- **WORK TASK**
Working down the material below, reproduce exactly every line from the one containing "This screenshot has height=796, width=1086." to the last line, and only those.

- **DATASET RECORDS**
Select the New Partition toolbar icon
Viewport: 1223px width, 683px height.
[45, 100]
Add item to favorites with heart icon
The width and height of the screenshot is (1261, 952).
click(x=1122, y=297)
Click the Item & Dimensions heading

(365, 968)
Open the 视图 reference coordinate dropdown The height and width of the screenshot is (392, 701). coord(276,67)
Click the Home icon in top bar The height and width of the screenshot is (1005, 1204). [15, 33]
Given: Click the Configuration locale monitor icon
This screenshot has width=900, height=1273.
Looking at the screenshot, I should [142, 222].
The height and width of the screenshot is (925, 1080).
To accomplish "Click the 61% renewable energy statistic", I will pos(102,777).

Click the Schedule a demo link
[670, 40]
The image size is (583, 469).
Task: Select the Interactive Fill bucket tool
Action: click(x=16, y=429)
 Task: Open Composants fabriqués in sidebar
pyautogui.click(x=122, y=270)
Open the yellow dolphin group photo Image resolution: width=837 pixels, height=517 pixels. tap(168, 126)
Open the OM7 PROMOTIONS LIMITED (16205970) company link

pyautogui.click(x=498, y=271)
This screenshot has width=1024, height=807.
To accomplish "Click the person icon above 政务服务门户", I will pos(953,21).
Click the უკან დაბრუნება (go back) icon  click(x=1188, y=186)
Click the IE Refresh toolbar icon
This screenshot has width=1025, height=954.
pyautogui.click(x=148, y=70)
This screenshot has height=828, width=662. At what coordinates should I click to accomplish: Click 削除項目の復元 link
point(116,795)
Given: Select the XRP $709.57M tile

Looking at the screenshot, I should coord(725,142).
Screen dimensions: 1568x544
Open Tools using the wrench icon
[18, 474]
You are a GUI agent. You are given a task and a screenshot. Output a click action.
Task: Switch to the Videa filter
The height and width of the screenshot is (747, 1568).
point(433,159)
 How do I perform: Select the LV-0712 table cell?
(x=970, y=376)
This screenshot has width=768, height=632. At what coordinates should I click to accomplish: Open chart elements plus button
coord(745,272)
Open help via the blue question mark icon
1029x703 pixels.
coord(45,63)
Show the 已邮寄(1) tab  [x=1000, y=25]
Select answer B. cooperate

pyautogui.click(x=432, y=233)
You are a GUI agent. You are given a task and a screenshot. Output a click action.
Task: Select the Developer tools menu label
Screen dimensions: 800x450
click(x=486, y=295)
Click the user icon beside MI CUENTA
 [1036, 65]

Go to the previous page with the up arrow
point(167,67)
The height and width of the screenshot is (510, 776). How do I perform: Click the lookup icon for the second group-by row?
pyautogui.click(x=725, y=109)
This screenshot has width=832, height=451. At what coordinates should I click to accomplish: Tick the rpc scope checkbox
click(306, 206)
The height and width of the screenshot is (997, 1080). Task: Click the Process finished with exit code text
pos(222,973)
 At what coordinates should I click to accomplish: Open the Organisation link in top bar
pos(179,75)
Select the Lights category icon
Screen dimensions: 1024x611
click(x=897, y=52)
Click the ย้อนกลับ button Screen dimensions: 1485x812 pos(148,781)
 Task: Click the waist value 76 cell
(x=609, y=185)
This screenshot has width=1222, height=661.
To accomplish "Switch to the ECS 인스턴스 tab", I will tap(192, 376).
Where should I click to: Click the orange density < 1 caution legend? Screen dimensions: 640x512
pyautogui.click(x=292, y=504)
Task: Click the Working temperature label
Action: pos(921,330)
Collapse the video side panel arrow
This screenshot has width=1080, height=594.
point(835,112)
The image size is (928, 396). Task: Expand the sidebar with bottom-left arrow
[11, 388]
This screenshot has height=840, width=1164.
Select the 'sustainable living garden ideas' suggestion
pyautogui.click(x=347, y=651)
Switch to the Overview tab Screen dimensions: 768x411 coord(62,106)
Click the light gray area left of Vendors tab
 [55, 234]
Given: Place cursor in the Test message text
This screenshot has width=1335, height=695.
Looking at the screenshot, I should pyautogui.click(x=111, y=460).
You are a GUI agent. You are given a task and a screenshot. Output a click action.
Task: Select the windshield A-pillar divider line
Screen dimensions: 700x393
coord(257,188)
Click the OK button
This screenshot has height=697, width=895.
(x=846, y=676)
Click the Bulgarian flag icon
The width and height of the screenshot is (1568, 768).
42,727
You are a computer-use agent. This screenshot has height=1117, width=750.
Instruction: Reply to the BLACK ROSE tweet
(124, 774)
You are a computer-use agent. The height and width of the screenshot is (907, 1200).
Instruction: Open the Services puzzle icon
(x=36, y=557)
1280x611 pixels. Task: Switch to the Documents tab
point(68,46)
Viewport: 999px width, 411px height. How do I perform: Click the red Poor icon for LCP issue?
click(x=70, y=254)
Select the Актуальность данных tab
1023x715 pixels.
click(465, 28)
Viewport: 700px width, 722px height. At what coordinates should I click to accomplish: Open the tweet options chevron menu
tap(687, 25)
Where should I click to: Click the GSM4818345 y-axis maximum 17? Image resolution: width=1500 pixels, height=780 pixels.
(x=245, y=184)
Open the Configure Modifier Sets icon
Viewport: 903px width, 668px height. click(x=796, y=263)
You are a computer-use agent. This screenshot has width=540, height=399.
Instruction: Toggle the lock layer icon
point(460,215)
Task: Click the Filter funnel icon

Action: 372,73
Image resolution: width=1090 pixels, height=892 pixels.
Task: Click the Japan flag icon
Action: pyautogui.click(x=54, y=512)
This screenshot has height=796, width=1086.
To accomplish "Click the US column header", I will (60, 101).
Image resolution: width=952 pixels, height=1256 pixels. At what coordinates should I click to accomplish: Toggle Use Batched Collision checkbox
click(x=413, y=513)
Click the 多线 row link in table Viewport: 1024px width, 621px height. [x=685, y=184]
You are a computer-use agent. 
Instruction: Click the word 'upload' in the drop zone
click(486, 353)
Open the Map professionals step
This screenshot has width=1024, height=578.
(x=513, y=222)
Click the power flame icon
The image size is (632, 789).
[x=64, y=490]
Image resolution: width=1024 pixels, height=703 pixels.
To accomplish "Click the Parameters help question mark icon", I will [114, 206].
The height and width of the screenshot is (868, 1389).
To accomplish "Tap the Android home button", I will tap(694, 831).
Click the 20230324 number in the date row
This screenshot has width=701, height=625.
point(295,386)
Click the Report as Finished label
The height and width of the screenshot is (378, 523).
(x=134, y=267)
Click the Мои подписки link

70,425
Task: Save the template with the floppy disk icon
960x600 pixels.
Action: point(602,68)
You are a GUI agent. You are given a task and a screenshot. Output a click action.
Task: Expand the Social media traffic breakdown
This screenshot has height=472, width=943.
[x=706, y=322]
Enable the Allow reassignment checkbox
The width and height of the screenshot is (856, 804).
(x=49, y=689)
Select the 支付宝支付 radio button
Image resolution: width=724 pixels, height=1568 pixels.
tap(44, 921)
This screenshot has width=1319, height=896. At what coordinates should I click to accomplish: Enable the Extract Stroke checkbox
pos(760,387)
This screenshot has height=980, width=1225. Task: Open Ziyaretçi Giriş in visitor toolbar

- **YOUR RESPONSE**
This screenshot has height=796, width=1086.
To accomplish "Click the US column header", I will (60, 101).
Image resolution: width=952 pixels, height=1256 pixels. At what coordinates should I click to accomplish: Toggle Use Batched Collision checkbox
click(x=413, y=513)
Click the 多线 row link in table Viewport: 1024px width, 621px height. [x=685, y=184]
You are a computer-use agent. 
Instruction: Click the word 'upload' in the drop zone
click(486, 353)
Open the Map professionals step
This screenshot has width=1024, height=578.
(x=513, y=222)
Click the power flame icon
The image size is (632, 789).
[x=64, y=490]
Image resolution: width=1024 pixels, height=703 pixels.
To accomplish "Click the Parameters help question mark icon", I will [114, 206].
The height and width of the screenshot is (868, 1389).
To accomplish "Tap the Android home button", I will tap(694, 831).
Click the 20230324 number in the date row
This screenshot has width=701, height=625.
point(295,386)
Click the Report as Finished label
The height and width of the screenshot is (378, 523).
(x=134, y=267)
Click the Мои подписки link

70,425
Task: Save the template with the floppy disk icon
960x600 pixels.
Action: point(602,68)
You are a GUI agent. You are given a task and a screenshot. Output a click action.
Task: Expand the Social media traffic breakdown
This screenshot has height=472, width=943.
[x=706, y=322]
Enable the Allow reassignment checkbox
The width and height of the screenshot is (856, 804).
(x=49, y=689)
Select the 支付宝支付 radio button
Image resolution: width=724 pixels, height=1568 pixels.
tap(44, 921)
This screenshot has width=1319, height=896. At what coordinates should I click to accomplish: Enable the Extract Stroke checkbox
pos(760,387)
This screenshot has height=980, width=1225. Task: Open Ziyaretçi Giriş in visitor toolbar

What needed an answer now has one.